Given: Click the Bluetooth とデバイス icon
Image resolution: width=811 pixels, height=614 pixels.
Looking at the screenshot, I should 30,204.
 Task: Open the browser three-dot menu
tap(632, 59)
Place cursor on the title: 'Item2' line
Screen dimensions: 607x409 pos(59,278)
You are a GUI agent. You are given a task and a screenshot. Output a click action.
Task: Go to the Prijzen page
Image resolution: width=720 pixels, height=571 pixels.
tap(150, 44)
---
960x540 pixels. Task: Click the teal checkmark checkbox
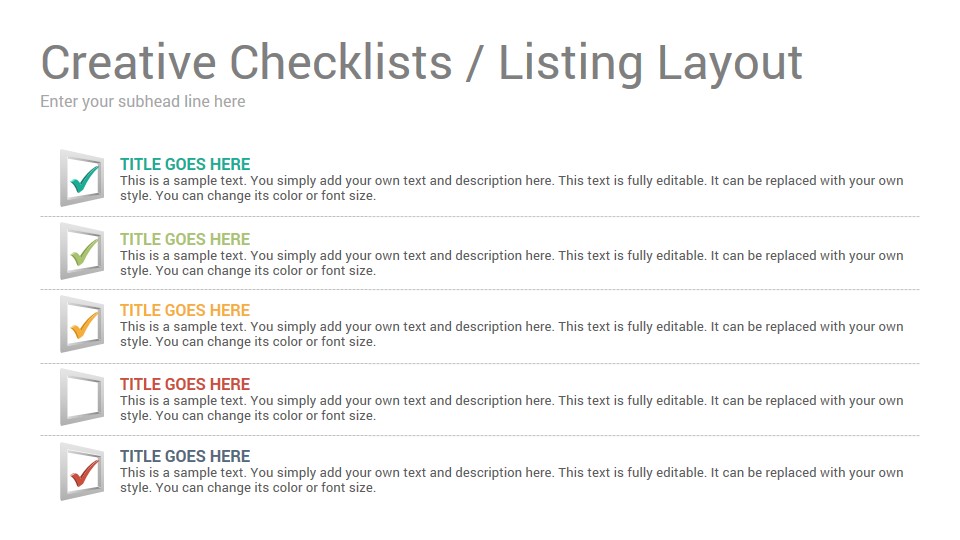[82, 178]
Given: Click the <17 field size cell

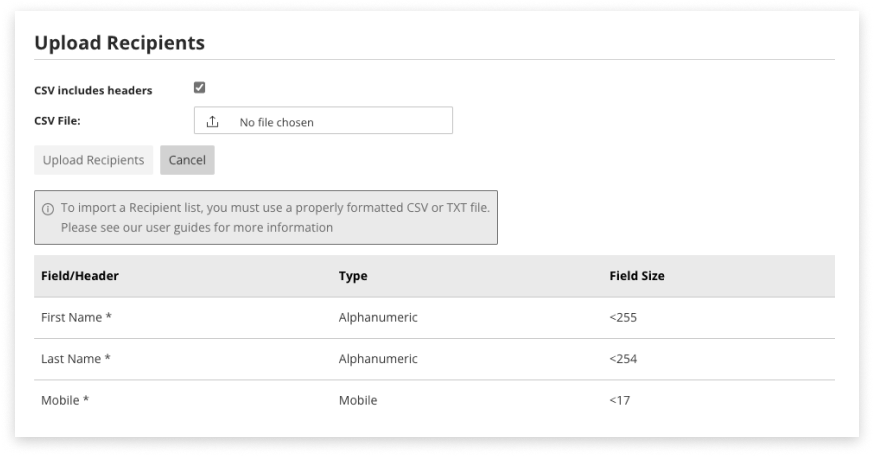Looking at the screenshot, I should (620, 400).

= EXERCISE AIM =
An exact copy of the lines above, from the one containing "Given: Click the Bluetooth とデバイス icon" through the one containing "You are a GUI", is the whole of the answer.

= TASK RESULT =
Given: Click the Bluetooth とデバイス icon
Image resolution: width=811 pixels, height=614 pixels.
Looking at the screenshot, I should 30,204.
 Task: Open the browser three-dot menu
tap(632, 59)
Place cursor on the title: 'Item2' line
Screen dimensions: 607x409 pos(59,278)
You are a GUI agent. You are given a task and a screenshot. Output a click action.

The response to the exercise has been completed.